While sitting cross-legged in a circle of kindergartners whose consistent sequences were intermittently interrupted by the comparatively sizable bodies of my friends, my eyes shifted to my right, focusing on an old instructor. Or rather what was behind her. I caught the sight of a girl lying face down, bare-chested, with her back facing me. Although the instructor’s body was blocking the other half of the child’s body, I was able to discern the bones of her ever expanding and deflating chest cavity, sticking out of from the sides of the skin that made a zealous attempt to cover the frail and sharp-curved skeleton underneath. I glanced back at the smiling faces of other children for a fleeting moment and focused my attention back to her. Her back, at each breath, rising and ebbing like the gentle waves of a nighttime sea glimmering under the moonlight. As I looked more closely, there appeared circular lesions that were black at the center and turned purple as they expanded outward as if on a raid, driven by selfish desire, to conquer more life. Life, death, and hope in one room. A moment of dank submission sank in as a group of flies drunkenly danced over the scars. Children… When we stepped out, I lowered my head to watch my step all the while the heavy stanch of feces and disposed waste pasted on the dusty walkway, climbed up my nostrils and filled me with defeat. I lifted my head to see a thrash-strewn piece of land, around which rickety corrugated roofs of shanties sprawled around to add more breadth to the view. For some, this is where the first breath is taken. And the last is given.

Shit.

            Each time I peek into, perhaps, some of the most revealing snippets of some people’s lives, I realize that those moments of brevity are also ones of permanency for some.

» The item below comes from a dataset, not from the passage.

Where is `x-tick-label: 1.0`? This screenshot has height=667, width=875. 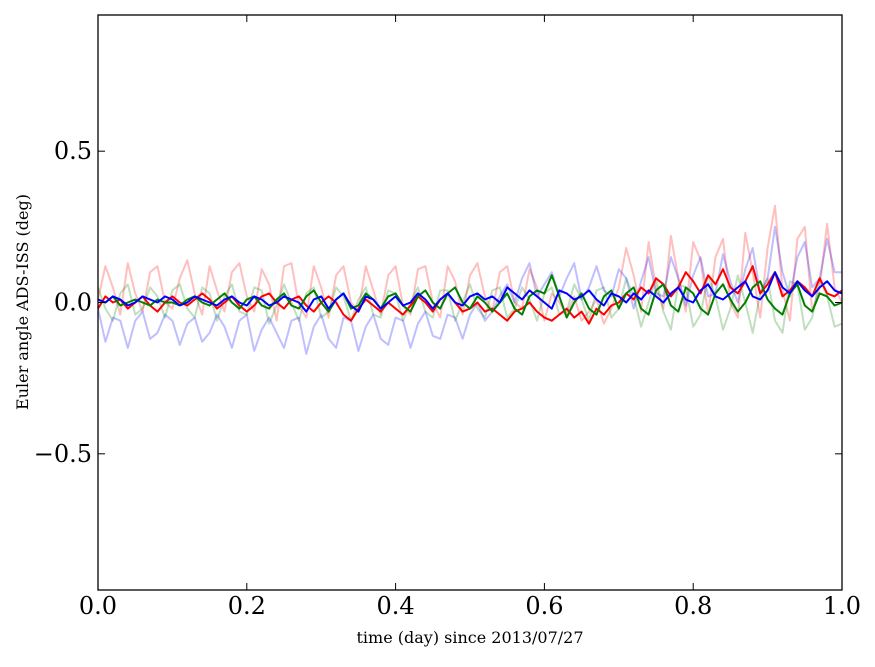
x-tick-label: 1.0 is located at coordinates (842, 606).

That, though, was not just the picture of poverty and tough circumstances. That was the living image of human greed in flesh and bone. It was the struggle of the ones who were deprived of basic means of comfort and needs for survival due to the accumulation of those luxuries at the hands of others. But more than the small mountains of thrash that I saw after the leaving place, the image of that girl, weak from sickness, will really stay with me. Children are the ones who get affected by these circumstances the most and seeing that Manav Sadhna’s efforts significantly focus on providing better life standards for them as well as addressing other needs of the communities left a big impact on me.

 

            Following our visit to the second largest slum in Ahmedabad, my experiences sent my conscious flying back to the images of the jubilant children who shared the raw feeling of unconditional love with us through simple gestures such as waving at us, running to us with alacrity to shake our hands and ask: “a pranam?”, and always greeting us with heartwarming smiles. Children have the pristine capacity for harboring infinite love with no impurity as if to defy the ugliness that is scattered in the rest of the world. But it’s so easy for children to fall prey to the dangerous grip of the problems surrounding them. In order to implement change for the better, we have to ensure the well being of children and strive toward providing safe and healthy places where they can not only grow to become happy teenagers and then young adults, but where they can also be themselves and be encouraged to nurture more love. I’m thrilled to see that Manav Sadhna is doing exactly that.